If Super Bowl XLI now lacks dynasty and destiny, it doesn’t lack for history. Chicago’s Lovie Smith became the first African-American coach to lead his team to a Super Bowl and, four hours later, Dungy joined him as the second. The NFL, with its mandate to team owners to boost the number of black head coaches, may have the best of intentions, but has only been moderately successful. Nothing in the NFL, however, commands as much attention and respect as victory.

Super Bowl XLI will provide a decided contrast, a matchup of the latest incarnation of “the greatest show on turf” vs. another of those Monster-of-the-Midway defensive powers. The Colts, just as the Patriots, Chargers or any AFC champion would have been, are a solid favorite in Miami, with the betting line opening at a touchdown. The AFC has won five of the last six Super Bowls and dominated the 2006 season against the NFC. Of course, it is worth noting that the recent Patriots dynasty began with a Super Bowl victory over another offensive juggernaut in what, at the time, was regarded as far more of a mismatch.

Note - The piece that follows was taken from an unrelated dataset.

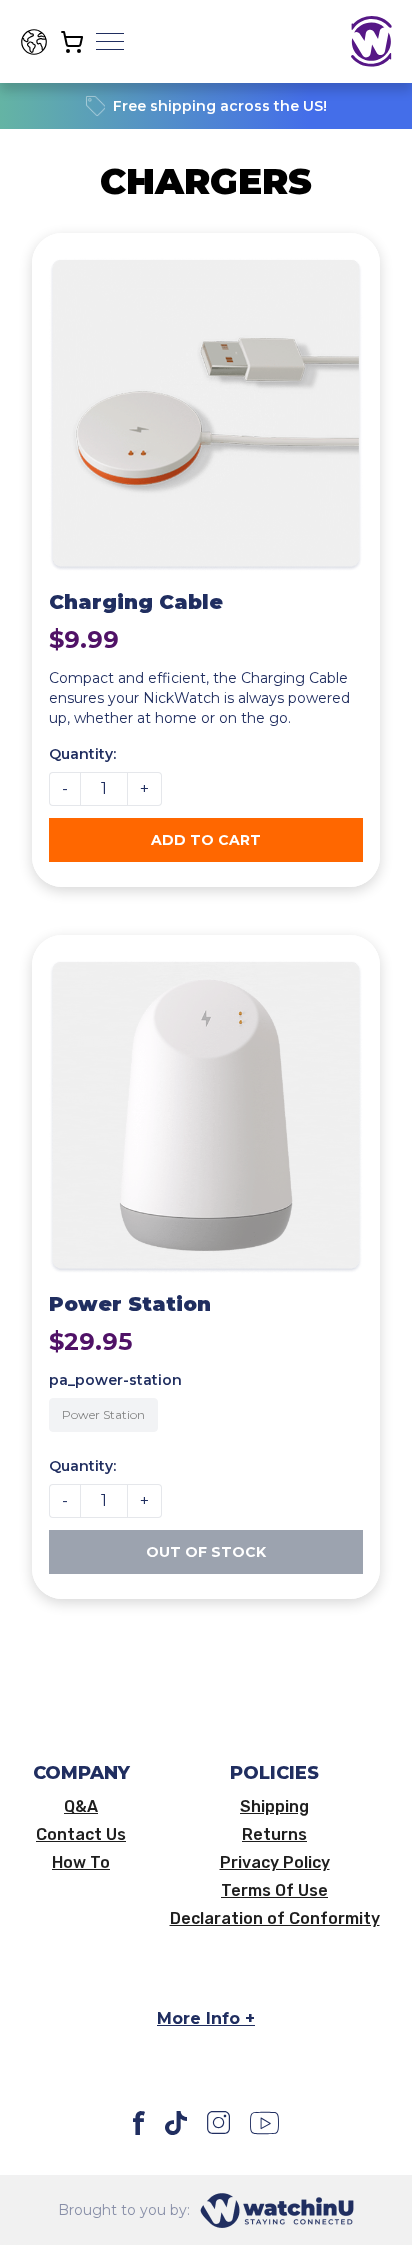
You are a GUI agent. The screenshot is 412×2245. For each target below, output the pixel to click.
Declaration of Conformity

The reigning cliché, the one that worked for the Patriots against the St. Louis Rams back in Super Bowl XXXVI, is that defense wins Super Bowls. But the Bears defense is not remotely in the league of that legendary Bears team that shuffled off with the team’s last championship in Super Bowl XX. And it will have to be at least that good because no Super Bowl has ever witnessed such a mismatch at the quarterback position. Rex Grossman has been a question mark at the helm all season. And now that he has provided a clear answer, nobody in Chicago can be happy about it.

Chicagoans are savvy football fans, and even Sunday’s championship rout can’t mask Grossman’s miserably shaky, not-ready-for-primetime performance. Lovie Smith has stood by Grossman all season and is unlikely, at this juncture, to turn to veteran backup Brian Griese, as many fans have been pleading in recent weeks. Instead, he could opt to go the Trent Dilfer route—an ultra-conservative, low-risk offensive game plan—that worked for Baltimore in its championship run six years ago. But that strategy can only succeed in harness with a shutdown defense. After surrendering 354 passing yards to Saints quarterback Drew Brees, the Bears defense doesn’t appear up to that task with Manning.

Inevitably, with two weeks of TV and newspapers and Internet to fill before Super Sunday, we will begin to hear the suggestion that the only one who can shut down Manning is Manning himself. There will be a reflexive chorus that reaching the Super Bowl is not enough, that Manning will never be validated until he wins on football’s biggest stage. To my mind, Manning has more than proved his mettle already. Still, I have no doubt he will render all remaining questions moot in Miami. In fact, that’s my Super Bowl prediction, an anthem for the new champs: Moot Over Miami.